- TASK -
Reproduce verbatim the entries from the line containing "Given: Select the 'Leave" up to and including the line containing "Click the share".

Dataset entries:
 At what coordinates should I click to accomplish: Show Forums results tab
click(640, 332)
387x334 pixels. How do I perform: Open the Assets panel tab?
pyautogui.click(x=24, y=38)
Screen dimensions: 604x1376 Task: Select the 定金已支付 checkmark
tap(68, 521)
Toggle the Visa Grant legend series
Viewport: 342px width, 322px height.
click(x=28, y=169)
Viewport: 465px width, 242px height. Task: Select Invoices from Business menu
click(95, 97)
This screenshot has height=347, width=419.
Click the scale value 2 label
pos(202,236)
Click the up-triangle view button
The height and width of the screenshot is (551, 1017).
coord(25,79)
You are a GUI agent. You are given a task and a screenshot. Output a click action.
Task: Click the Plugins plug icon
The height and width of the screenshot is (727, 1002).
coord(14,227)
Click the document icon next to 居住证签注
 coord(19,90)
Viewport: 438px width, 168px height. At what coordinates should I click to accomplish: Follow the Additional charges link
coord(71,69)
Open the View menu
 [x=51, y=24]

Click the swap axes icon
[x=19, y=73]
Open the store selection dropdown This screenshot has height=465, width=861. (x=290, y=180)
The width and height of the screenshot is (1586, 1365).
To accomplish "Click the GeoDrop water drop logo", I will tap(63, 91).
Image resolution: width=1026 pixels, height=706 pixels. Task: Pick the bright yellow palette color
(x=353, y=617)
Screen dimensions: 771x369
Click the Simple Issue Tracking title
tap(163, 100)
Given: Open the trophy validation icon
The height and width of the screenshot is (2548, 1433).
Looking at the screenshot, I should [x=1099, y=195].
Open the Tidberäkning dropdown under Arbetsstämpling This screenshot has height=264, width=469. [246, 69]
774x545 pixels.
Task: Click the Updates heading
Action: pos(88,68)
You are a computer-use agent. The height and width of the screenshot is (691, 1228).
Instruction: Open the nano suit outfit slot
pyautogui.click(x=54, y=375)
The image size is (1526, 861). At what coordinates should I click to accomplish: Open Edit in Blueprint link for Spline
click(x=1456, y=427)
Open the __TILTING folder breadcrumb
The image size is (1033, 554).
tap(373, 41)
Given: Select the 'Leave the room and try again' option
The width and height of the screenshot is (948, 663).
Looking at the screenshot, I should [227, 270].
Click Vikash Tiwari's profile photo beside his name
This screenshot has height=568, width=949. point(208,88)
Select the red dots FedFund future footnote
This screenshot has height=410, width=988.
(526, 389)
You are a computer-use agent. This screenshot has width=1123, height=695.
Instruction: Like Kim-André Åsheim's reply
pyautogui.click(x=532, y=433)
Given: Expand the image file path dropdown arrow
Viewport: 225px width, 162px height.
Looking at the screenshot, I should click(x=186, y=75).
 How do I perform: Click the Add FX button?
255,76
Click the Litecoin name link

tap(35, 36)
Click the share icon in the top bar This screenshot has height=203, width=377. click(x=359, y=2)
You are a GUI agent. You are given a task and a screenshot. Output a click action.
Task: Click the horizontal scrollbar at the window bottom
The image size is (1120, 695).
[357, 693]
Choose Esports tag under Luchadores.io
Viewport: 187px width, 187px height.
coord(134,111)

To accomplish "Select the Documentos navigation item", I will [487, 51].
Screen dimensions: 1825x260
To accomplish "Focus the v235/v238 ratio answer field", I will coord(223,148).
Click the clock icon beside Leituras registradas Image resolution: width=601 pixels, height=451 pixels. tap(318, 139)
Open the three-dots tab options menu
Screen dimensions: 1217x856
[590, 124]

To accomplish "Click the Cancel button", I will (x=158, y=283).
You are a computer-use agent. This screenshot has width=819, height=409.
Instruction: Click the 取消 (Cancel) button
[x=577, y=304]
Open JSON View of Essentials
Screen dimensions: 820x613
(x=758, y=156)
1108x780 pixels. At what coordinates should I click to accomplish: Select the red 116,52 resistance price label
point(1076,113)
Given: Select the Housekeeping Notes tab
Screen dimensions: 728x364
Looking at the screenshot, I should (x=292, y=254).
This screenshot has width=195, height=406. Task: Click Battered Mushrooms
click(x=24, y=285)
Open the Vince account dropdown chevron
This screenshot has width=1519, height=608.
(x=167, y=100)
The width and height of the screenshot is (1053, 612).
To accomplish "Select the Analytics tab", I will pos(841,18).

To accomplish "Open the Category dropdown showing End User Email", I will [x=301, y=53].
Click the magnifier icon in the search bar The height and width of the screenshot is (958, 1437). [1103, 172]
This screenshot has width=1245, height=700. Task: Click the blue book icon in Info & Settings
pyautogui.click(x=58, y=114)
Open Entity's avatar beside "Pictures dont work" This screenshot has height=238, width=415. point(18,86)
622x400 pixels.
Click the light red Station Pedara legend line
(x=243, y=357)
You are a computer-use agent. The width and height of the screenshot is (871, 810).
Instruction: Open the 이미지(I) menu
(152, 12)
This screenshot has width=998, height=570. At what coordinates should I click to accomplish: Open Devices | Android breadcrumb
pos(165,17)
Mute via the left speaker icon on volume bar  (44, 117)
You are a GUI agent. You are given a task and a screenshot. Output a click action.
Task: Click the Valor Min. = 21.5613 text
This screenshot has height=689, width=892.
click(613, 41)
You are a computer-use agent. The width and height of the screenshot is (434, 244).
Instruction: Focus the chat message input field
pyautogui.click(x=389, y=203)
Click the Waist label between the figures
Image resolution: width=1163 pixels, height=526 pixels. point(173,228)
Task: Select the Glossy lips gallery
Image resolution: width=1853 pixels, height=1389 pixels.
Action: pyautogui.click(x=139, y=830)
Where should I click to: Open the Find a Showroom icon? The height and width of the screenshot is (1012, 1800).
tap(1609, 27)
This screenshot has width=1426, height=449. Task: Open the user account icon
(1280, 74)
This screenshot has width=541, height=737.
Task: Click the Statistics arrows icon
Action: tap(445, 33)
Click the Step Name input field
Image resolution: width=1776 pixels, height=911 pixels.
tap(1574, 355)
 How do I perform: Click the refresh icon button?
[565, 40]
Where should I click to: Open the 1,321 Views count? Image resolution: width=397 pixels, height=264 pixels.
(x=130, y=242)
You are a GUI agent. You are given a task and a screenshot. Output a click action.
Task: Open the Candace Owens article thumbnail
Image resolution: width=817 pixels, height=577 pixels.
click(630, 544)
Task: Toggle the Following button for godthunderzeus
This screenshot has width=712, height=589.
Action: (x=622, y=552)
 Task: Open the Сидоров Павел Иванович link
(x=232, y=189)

- RESULT BELOW -
Given: Select the 'Leave the room and try again' option
The width and height of the screenshot is (948, 663).
Looking at the screenshot, I should [227, 270].
Click Vikash Tiwari's profile photo beside his name
This screenshot has height=568, width=949. point(208,88)
Select the red dots FedFund future footnote
This screenshot has height=410, width=988.
(526, 389)
You are a computer-use agent. This screenshot has width=1123, height=695.
Instruction: Like Kim-André Åsheim's reply
pyautogui.click(x=532, y=433)
Given: Expand the image file path dropdown arrow
Viewport: 225px width, 162px height.
Looking at the screenshot, I should click(x=186, y=75).
 How do I perform: Click the Add FX button?
255,76
Click the Litecoin name link

tap(35, 36)
Click the share icon in the top bar This screenshot has height=203, width=377. click(x=359, y=2)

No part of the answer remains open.